APOE and Alzheimer’s Disease

Posted April 21, 2010

Co-chaired by three members of CAF’s Research Consortium—Drs. David Holtzman, Sam Sisodia and Rudy Tanzi—participants included all the other members of the Research Consortium (except Virginia Lee, who had a prior commitment) and several invited guests whose records of research include valuable insights into this relationship. The guests were Michael Brown, MD, and Joachim Herz, MD, Southwestern Medical School; Alan Tall, MD, Columbia University; Karl Weisgraber, Ph.D., Gladstone Institute, University of California, San Francisco; and Cheryl Wellington, Ph.D., University of British Columbia.

Co-Chair Holtzman, of Washington University at Saint Louis, provides this overview of the symposium’s purpose and outcome:

Other than age, the strongest risk factors for Alzheimer’s disease (AD) are genetic. In the most common form of AD, lateonset AD, cognitive decline and dementia typically begin after the age of 60. In this form of the disease, by far the strongest genetic risk factor for AD is one’s APOE genotype. Inheritance of the APOE4 form of APOE is associated with increased risk and the APOE2 form is associated with decreased risk. Despite knowing of this genetic link for 17 years, it still is not entirely clear why APOE genotype is linked with altered risk to develop AD.
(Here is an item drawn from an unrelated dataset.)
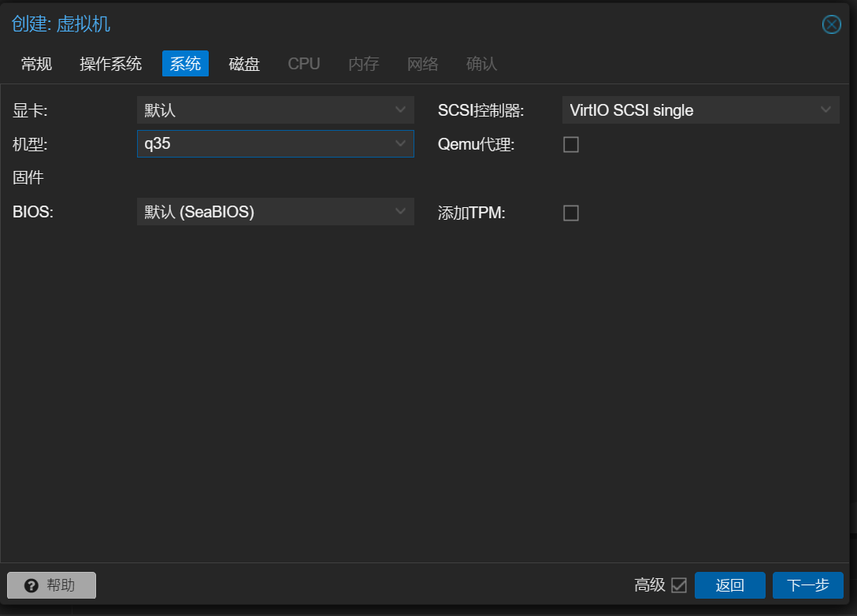Open the 操作系统 tab
The height and width of the screenshot is (616, 857).
click(111, 64)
At a CAF-sponsored meeting on this topic, the body of biological knowledge regarding how and why APOE likely is linked with AD was discussed in detail.

There is mounting evidence that one of the major reasons APOE is linked with AD is the ability of the APOE protein to influence when the amyloid-beta peptide begins to accumulate in the brain to instigate damage. The details of the relationship between APOE and amyloid-beta and the details of how APOE probably influences amyloidbeta metabolism were discussed as well as future experiments that can assist in nailing down the detailed mechanism of this effect.

APOE is a lipoprotein that influences cholesterol and lipid metabolism. What is known about how APOE functions in the blood and in the brain in regard to lipid metabolism were discussed. In addition,participants looked at what further studies might be useful to perform to enhance understanding of how modulating APOE’s function as a lipid carrier could be assessed, to determine whether this might be useful as a treatment strategy. There are a variety of different receptors on cells that have the potential to interact with APOE. Some of these receptors communicate signals to cells that promote electrical communication and survival. Experiments are under way to determine whether the interactions of these receptors with APOE are important in the process of AD as well as whether they also might serve as treatments. Finally, the detailed structure of the APOE molecule has not yet been completely solved. Detailed analysis continues along this front to better understand how drugs and proteins might be designed to interact with APOE to influence AD pathogenesis and ultimately treatment.

A number of ideas for collaborative research in this important area were developed during the symposium and now are being discussed among the participants.